_What to produce_
Beginning at the line that contains "Kapky (38, 2117)" and ending at the last line of the entries, write out each line exactly; include nothing outside that span.

::: Task material

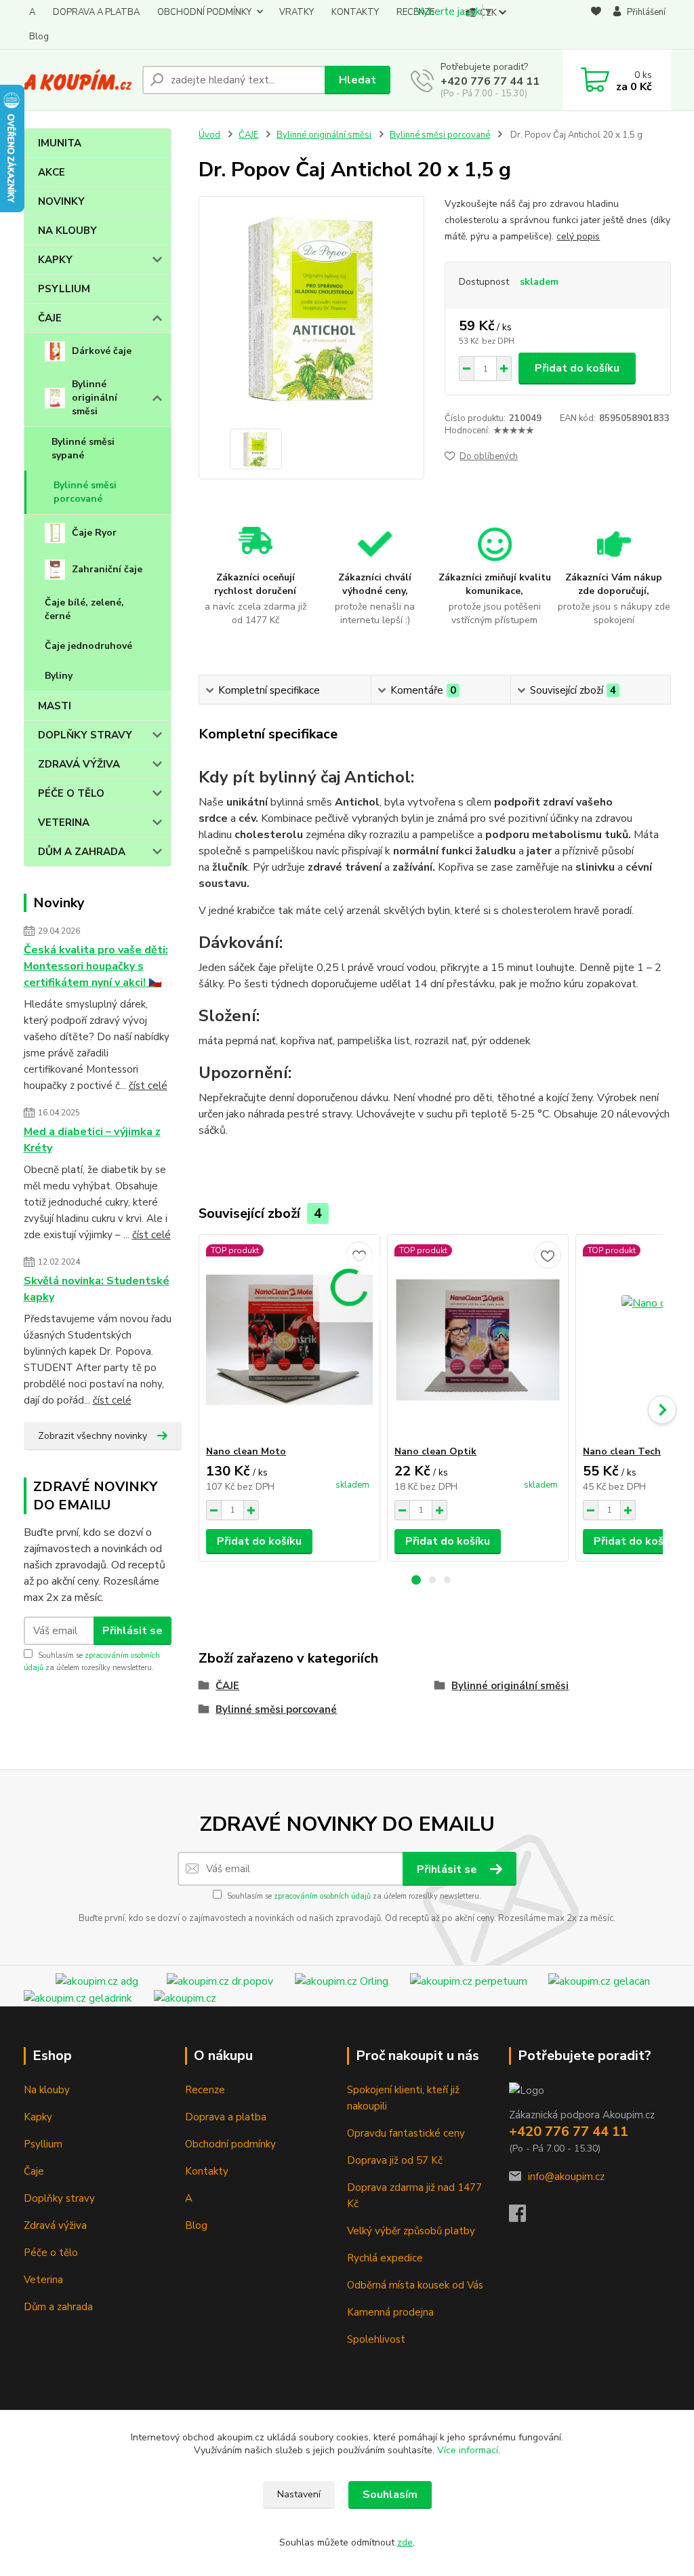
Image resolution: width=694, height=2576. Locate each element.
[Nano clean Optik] (477, 1340)
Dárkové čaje (101, 350)
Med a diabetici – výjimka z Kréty (92, 1139)
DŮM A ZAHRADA (81, 851)
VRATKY (296, 12)
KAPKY (55, 259)
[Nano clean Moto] (289, 1340)
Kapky (38, 2117)
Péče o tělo (51, 2252)
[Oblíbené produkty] (596, 25)
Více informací (467, 2450)
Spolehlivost (376, 2339)
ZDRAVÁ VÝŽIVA (79, 764)
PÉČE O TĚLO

::::::

_Problem solution_
Kapky (38, 2117)
Péče o tělo (51, 2252)
[Oblíbené produkty] (596, 25)
Více informací (467, 2450)
Spolehlivost (376, 2339)
ZDRAVÁ VÝŽIVA (79, 764)
PÉČE O TĚLO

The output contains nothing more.